Joyce DeWitt, who starred in "Three's Company," is co-producer of the film and offers occasional on-screen narration. As such, the story is often told from her point of view, often portraying her as the injured party, although history tells us that probably was indeed the case.
Mostly it's a story of arrogance and greed as "Three's Company" makes Suzanne Somers (Jud Taylor) a star, and she thinks she's the star of the show. Her delusions are fed and encouraged, first by her agent (Wallace Langham), and then after she and her husband fire him, by her husband, Alan Hamel (Christopher Shyer).
As this movie tells it, Hamel makes a royal mess of things, demanding an outrageous raise for Somers and negotiating by having her miss tapings, costing the production company an untold sum.
"Bottom line, babe, they cannot do the show without you," Alan tells Suzanne.
Oh, yes they can.
Producers and the network, fed up with these tactics, write Somers' Chrissy almost out of the sitcom. Chrissy is sent to care for her ailing mother, requiring Somers to film only one scene per episode where she calls her roommates, Janet (Melanie Deanne Moore as DeWitt) and Jack (Bret Anthony as John Ritter). Somers is forced to film these brief scenes on a separate set, away from her co-stars, who resent her for mucking up a popular series.

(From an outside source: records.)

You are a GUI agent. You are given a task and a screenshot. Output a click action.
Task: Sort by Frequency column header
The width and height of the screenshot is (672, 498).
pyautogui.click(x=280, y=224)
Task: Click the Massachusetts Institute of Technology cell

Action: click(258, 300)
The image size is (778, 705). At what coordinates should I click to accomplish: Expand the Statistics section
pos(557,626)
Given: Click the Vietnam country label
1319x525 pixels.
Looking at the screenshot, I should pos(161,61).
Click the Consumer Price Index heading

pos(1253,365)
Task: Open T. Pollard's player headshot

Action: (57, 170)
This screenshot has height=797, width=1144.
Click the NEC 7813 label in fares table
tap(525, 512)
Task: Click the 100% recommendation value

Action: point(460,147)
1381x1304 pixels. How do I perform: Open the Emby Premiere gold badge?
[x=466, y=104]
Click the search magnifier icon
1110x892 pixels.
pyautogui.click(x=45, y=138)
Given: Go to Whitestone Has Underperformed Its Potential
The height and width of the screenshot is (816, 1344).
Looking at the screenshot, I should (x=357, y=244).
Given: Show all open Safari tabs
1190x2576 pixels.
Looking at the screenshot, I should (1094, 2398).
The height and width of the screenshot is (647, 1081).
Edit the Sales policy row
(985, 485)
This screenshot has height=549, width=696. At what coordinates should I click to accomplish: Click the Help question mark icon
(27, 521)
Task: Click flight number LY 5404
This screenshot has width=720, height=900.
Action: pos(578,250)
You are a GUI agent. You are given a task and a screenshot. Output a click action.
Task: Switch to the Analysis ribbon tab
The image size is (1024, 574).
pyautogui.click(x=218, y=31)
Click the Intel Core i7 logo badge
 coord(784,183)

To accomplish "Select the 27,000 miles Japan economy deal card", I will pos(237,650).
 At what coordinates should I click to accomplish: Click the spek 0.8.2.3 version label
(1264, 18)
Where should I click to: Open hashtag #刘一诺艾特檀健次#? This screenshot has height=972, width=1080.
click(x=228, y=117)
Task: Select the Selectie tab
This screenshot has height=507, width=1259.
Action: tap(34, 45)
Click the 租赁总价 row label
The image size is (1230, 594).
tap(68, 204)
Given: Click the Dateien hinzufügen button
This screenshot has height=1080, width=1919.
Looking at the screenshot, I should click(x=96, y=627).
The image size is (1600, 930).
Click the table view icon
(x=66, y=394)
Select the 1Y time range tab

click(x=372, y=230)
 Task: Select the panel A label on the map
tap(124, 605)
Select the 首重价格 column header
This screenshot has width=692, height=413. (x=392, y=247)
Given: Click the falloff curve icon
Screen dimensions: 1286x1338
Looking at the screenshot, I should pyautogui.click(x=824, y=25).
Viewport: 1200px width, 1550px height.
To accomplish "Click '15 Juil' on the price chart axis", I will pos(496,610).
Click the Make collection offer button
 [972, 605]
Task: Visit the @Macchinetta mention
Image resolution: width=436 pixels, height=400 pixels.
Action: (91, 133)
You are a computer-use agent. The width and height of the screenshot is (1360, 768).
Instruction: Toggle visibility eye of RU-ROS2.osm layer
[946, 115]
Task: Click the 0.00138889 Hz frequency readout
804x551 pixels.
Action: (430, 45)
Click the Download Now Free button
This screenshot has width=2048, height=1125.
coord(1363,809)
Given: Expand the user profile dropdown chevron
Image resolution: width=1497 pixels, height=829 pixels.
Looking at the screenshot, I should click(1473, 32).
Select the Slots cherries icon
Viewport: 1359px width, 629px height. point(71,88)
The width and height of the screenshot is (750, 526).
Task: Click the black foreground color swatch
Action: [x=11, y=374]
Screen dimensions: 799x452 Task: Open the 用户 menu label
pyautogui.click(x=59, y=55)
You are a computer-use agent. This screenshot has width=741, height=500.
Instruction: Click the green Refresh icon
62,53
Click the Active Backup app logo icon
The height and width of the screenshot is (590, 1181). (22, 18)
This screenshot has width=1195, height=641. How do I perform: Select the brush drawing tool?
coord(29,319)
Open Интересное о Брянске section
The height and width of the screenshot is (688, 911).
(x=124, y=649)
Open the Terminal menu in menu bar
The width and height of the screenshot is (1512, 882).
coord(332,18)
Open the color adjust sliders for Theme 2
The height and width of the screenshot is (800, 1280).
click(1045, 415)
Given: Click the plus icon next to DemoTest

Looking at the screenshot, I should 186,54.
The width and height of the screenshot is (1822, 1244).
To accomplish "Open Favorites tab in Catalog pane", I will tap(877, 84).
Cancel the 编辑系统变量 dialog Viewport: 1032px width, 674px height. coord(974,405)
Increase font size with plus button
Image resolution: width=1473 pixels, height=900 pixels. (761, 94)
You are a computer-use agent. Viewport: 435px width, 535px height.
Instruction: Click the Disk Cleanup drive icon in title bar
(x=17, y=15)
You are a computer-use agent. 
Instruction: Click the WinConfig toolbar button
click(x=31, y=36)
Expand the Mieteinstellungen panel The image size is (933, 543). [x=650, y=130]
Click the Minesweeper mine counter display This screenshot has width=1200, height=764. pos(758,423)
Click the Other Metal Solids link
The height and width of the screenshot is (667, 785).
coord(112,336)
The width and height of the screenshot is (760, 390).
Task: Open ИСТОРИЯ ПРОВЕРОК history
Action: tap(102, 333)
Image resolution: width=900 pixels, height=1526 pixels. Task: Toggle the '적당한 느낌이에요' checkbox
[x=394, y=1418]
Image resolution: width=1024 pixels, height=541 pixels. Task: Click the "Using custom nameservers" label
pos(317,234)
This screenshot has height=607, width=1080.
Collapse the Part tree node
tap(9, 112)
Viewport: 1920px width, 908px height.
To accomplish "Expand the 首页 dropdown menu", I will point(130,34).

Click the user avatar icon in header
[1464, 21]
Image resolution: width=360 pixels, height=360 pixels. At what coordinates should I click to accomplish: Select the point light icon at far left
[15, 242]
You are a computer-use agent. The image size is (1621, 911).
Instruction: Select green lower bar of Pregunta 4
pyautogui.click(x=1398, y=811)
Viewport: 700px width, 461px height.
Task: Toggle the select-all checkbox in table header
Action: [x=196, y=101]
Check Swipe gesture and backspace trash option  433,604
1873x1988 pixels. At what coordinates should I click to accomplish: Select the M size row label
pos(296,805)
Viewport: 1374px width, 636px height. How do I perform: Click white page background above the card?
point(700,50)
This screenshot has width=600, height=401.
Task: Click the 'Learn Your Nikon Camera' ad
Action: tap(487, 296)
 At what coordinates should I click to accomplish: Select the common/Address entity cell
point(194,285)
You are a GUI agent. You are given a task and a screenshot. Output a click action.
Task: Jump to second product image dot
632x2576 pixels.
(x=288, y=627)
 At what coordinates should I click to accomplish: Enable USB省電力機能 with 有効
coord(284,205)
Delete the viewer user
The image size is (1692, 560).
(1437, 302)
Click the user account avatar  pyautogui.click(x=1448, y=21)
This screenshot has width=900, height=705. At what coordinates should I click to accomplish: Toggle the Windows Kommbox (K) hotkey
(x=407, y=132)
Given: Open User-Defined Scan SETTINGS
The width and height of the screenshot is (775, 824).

Ultimately, she's fired, replaced by a series of blondes and relegated to a stage show in Las Vegas.
"I wanted to be Farrah [Fawcett], not Liberace," she wails in one of the funniest lines -- intentionally or not -- in the script by Elisa Bell.
DeWitt, a Wheeling, W.Va., native, said she decided to get involved in the film because it was going to be made with or without her participation.
"Because no one involved with it was involved with ['Three's Company'], it was very inaccurate in some ways," DeWitt said in a teleconference last month. "The love we had for each other was missing."
She came on board to try to correct some of those inaccuracies, although she admits the movie is by no means a documentary. She remains heartbroken that actor Richard Kline (wild and crazy neighbor Larry Dallas) is not a character in the film.
DeWitt said she's exchanged notes with Somers about the film. She's always stayed closer to Ritter, who she said has seen the final film and is happy with it.
He should be happy with Bret Anthony, who plays Ritter. Anthony captures Ritter's physicality and timing better than any of the other unknown actors playing the "Three's Company" stars.
"Behind the Camera" acknowledges Hollywood sexism of the era in one telling line. When Hamel suggests Somers be paid $150,000 per episode, the show's producer says that would force them to pay DeWitt the same and Ritter $200,000. The film also acknowledges the notoriously bad acting of Jennilee Harrison (Elizabeth Crawford), the first Chrissy replacement before Priscilla Barnes (Anne Ross) arrived.
Proving all TV is cyclical, in the mid-1970s ABC president Fred Silverman (an abrasive Brian Dennehy) snarls, "Wanna end the Vietnam War? Put it on ABC, it'll be canceled in 13 weeks!"
As this "Three's Company" movie airs in 2003 on NBC, ABC finds itself in similarly dire ratings straits.